I want to finish this blog post by highlighting the “leper” from Matthew 8:1-4 who was supernaturally healed. What you need to see is that what stands out is less about the miracle healing and more about this man’s attitude as he approached being healed.  And Jesus’ attitude toward the man who was healed.  Let me list a few points:

1.     The leper came and knelt before Jesus, recognizing he was Lord, saying “Lord, if you will, you can make me clean.”

2.     Jesus broke Old Testament law, doing what was forbidden, physically touching the diseased man, responding by saying, “I will; be clean” (v. 3).  

3.     After this man was healed (immediately and comprehensively), he told him not to tell anyone what happened.  

4.     But, to “…go, show yourself to the priest and offer the gift that Moses commanded, for a proof to them” (v. 4).  

Here is what I infer from these points.  

Healing is something only God can do and if he chooses to do so, that said, God willed it to be so.  This man yielded himself to this fact and likewise every true believer, in essence, does the same, gaining this same promise to be healed from every disease in this life or in the next.  Scripture promises ultimate healing will be found in heaven, so we know this is God’s will.  

Finally, when Jesus tells him to keep the fact that he was healed, private. Which according to Mark 1, he didn’t!  Why keep this a secret?  Jesus is making a statement that he is not a walking convenience store where people can come for a quick fix for ailments.  Jesus did not work like that then and does not work like that now.  Jesus always has higher purposes for our lives than whether he heals supernaturally, or providentially (naturally) or not at all, during our lifetime.  
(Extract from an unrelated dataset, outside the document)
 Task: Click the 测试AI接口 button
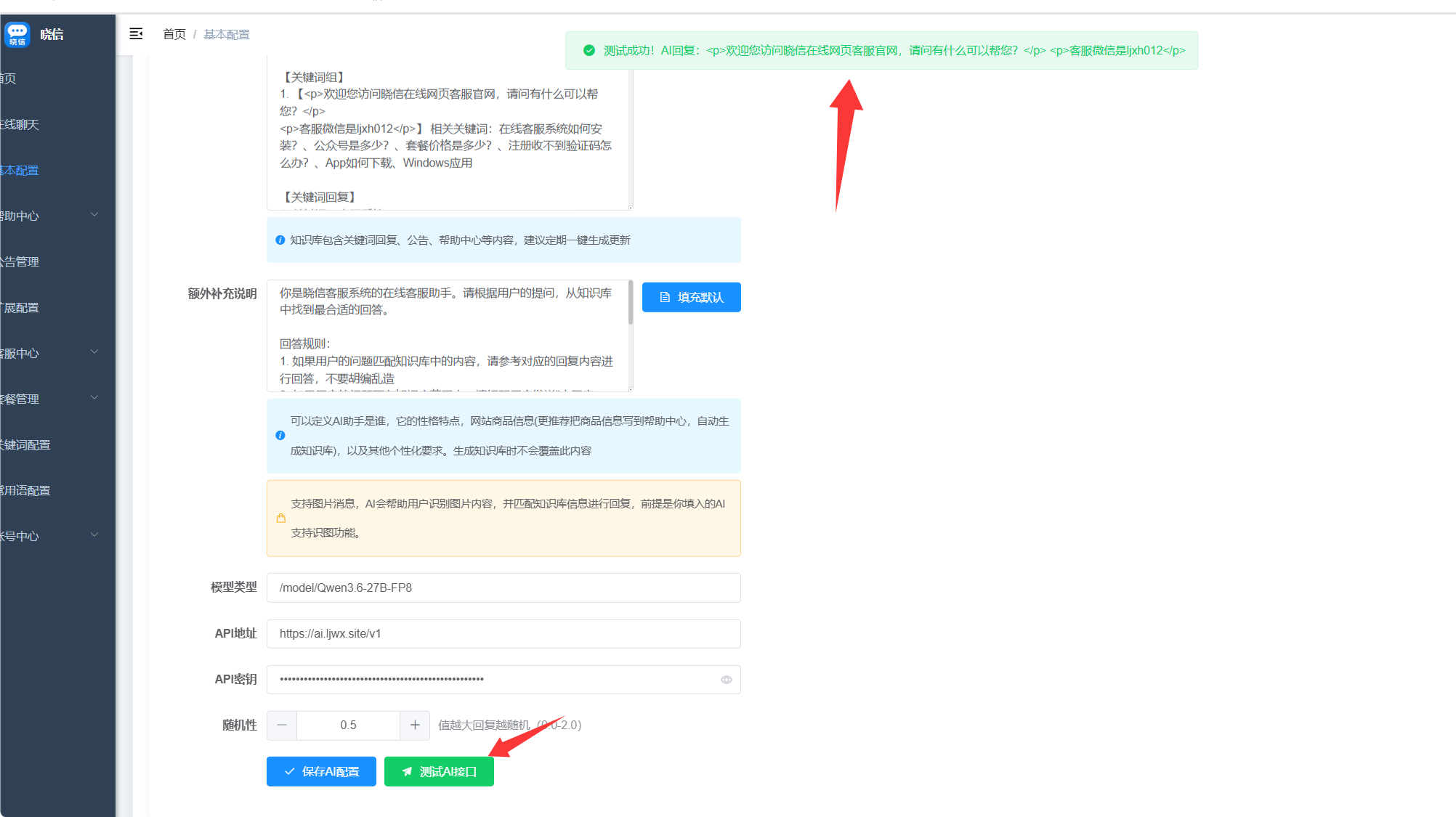[x=439, y=771]
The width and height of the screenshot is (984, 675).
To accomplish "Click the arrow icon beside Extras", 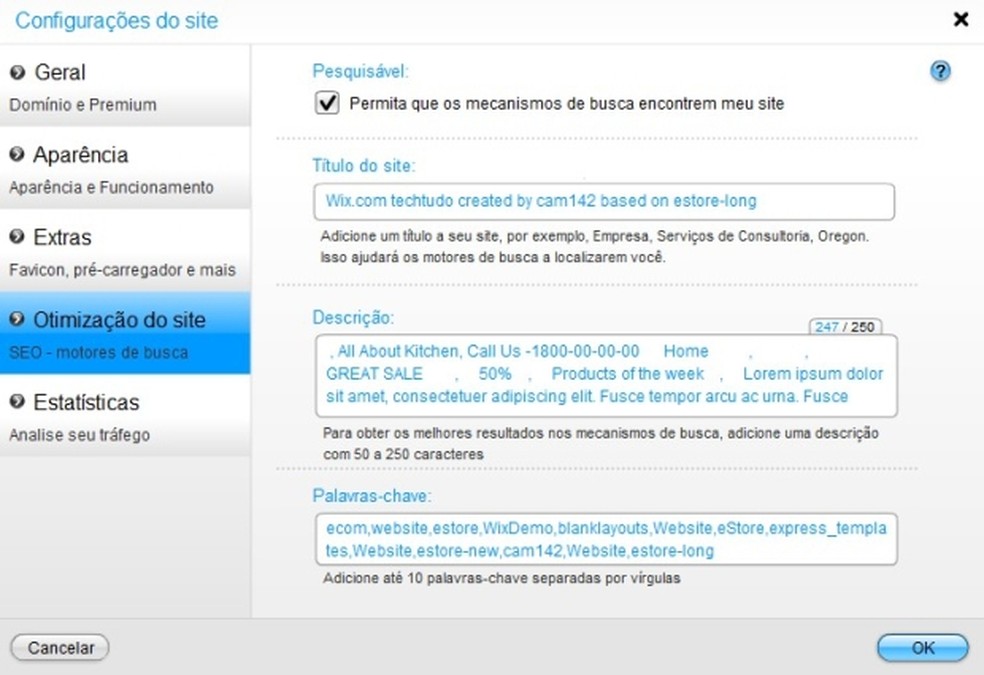I will [x=20, y=236].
Every believer should have some respect for God’s higher purposes.  For instance, if you had the choice between having perfect health or compromised health and that by having compromised health, your son or daughter would awaken to Jesus, you would choose worse health! If you could make the choice between suffering or not, whereby undergoing physical suffering you would redirect your child away from a destructive path toward Hell, you would choose to suffer.  I believe that sometimes God makes the choice for us to suffer and/or healing as an influence over where our loved ones spend eternity.  God in his providence is constantly weaving together millions of invisible and unknowable variables to bring about his purposes. 

After Jesus healed this man, he directs him to follow the normal protocols through the law of Moses to be cleared from mandated quarantine (I had to throw that in…) and for him to offer a sacrifice to give glory to God.  This protocol was more than offering a religious sacrifice in that it was part of Jewish governance.  Much like our city mandates.  Why did Jesus prescribe this?  Probably for several reasons, but the one that comes to mind is that Jesus wants the natural hype associated with a supernatural event to be sublimated.  Why?  Because to put Jesus’ higher purpose in the forefront.  Jesus being our Savior from our sins.  

Right now, someone in our flock is days, maybe hours from death.  I just talked with him a few days ago, and I left certain of one thing.  What matters most of all to him and everyone else now, is the state of this man’s soul and this man’s soul is secure.  Perhaps the greatest fruit of being a Christian is knowing heaven is secure.  A sure thing.  Uncertainty of death makes people so afraid of getting sick.  In our world, catching a catchy virus that we do not know a lot about terrifies people.  This kind of fear is understandable when you do not know anything certain about what happens to you when you die. Certainty about heaven is what we need to spread by spreading Jesus.